- Exercise
Leaving pictures aside, restate exactly the lines of the data below, from the first one through the line that contains "Task: Click the orange".

BEGIN

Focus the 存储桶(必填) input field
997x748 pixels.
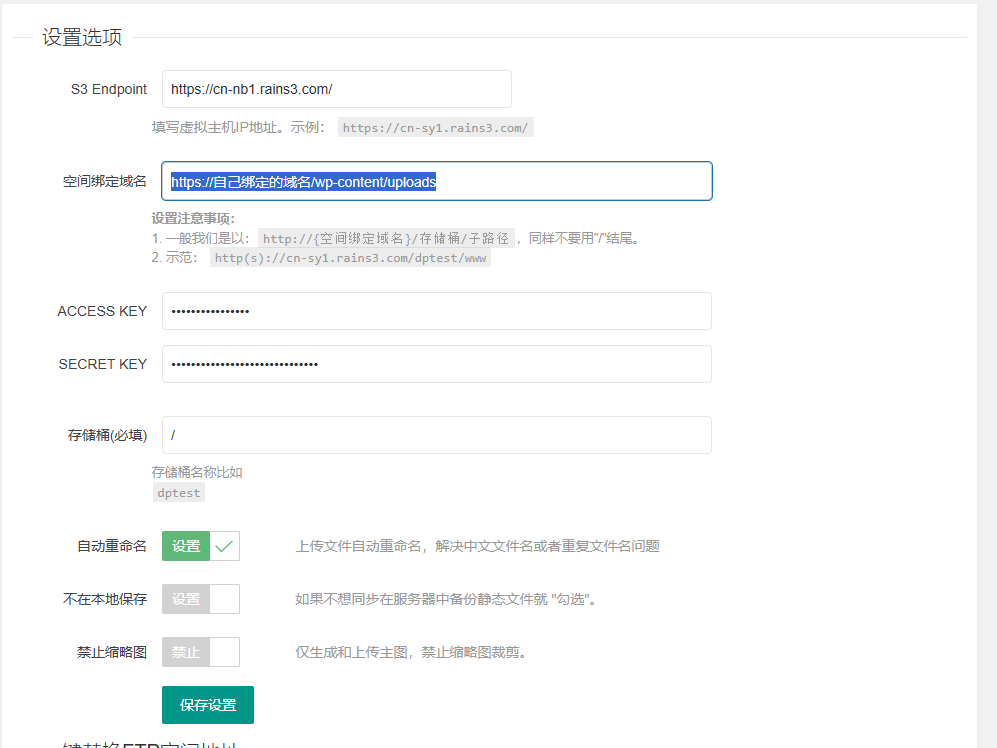[436, 435]
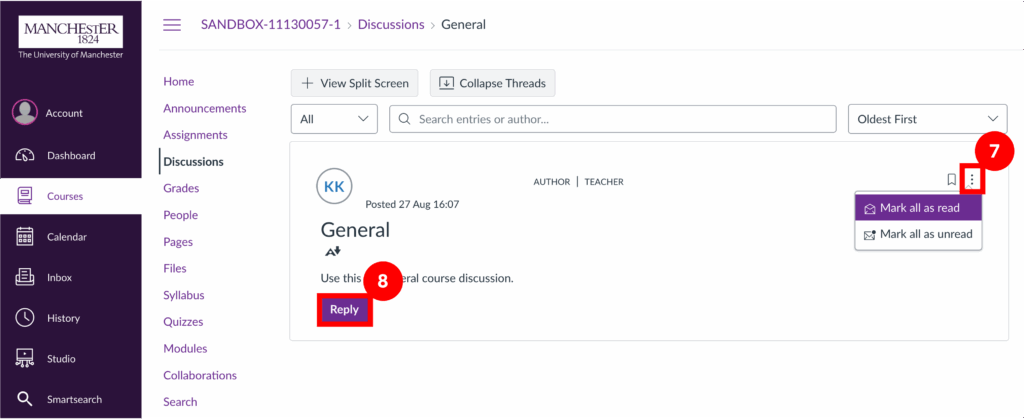1024x419 pixels.
Task: Toggle Collapse Threads button
Action: pyautogui.click(x=492, y=83)
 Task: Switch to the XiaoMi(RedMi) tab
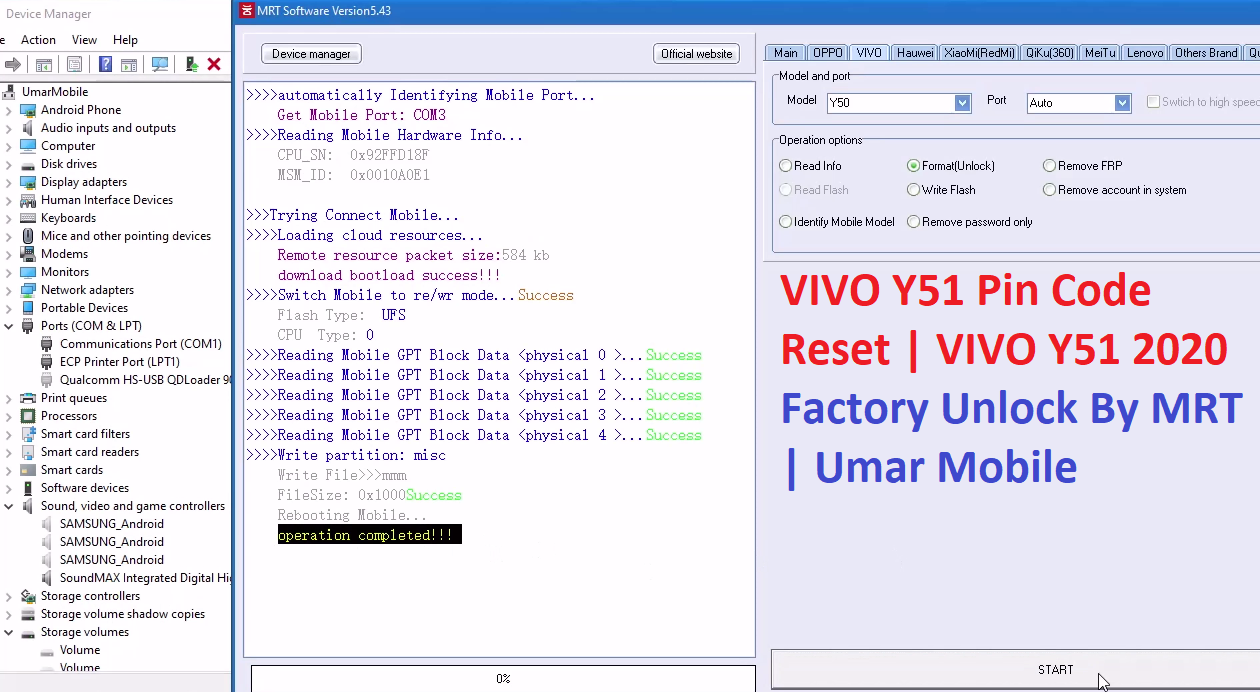point(978,53)
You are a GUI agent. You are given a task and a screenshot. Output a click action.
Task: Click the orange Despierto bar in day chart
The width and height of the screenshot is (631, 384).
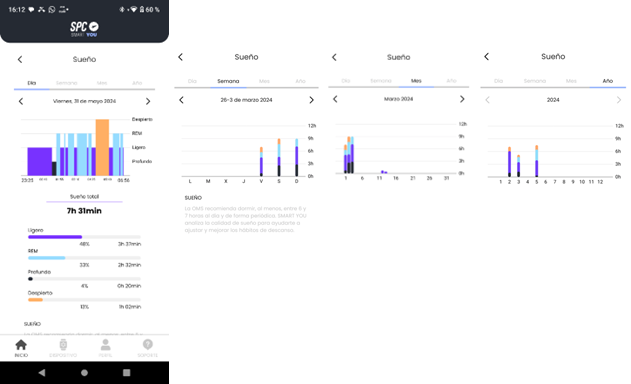[102, 147]
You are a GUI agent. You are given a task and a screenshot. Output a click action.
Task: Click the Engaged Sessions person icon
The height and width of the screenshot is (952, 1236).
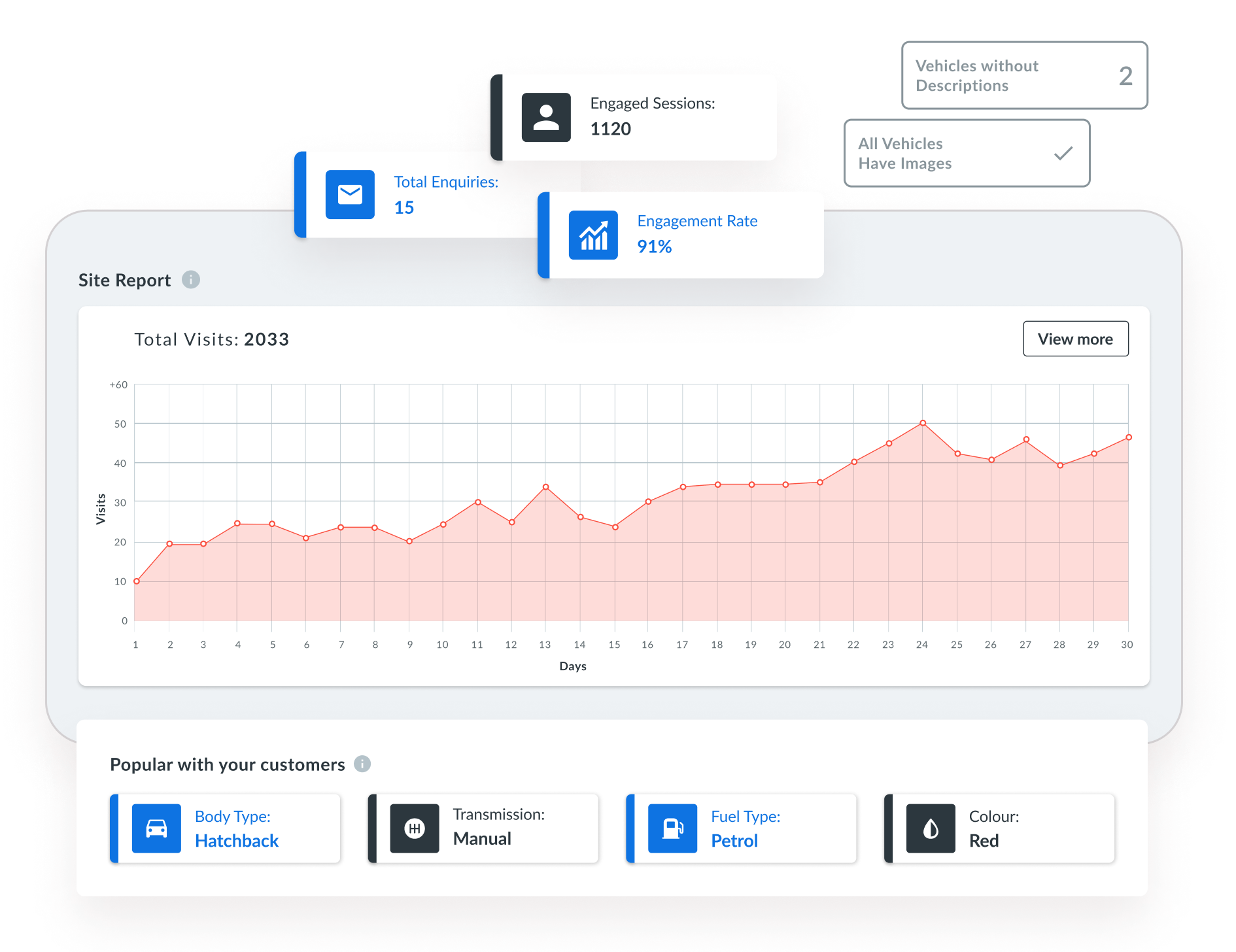point(546,118)
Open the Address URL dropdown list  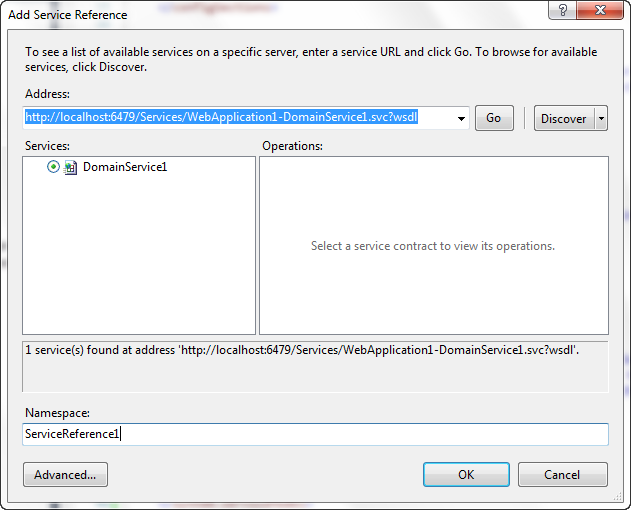point(460,118)
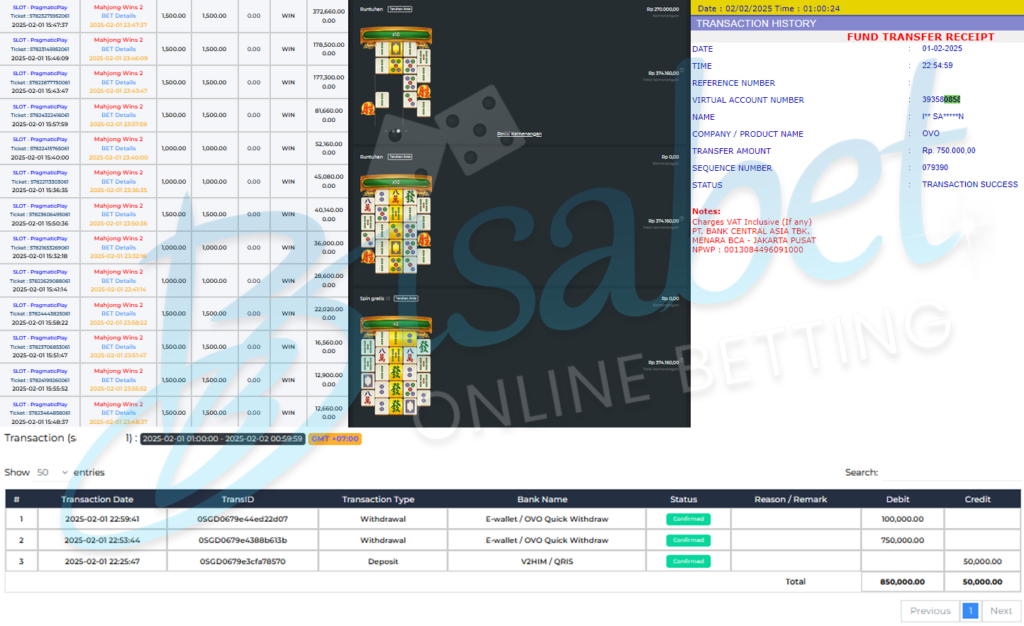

END

- Reply to the task
Focus the 存储桶(必填) input field
997x748 pixels.
[436, 435]
1024x419 pixels.
Task: Toggle Collapse Threads button
Action: pyautogui.click(x=492, y=83)
 Task: Switch to the XiaoMi(RedMi) tab
point(978,53)
You are a GUI agent. You are given a task and a screenshot. Output a click action.
Task: Click the orange Despierto bar in day chart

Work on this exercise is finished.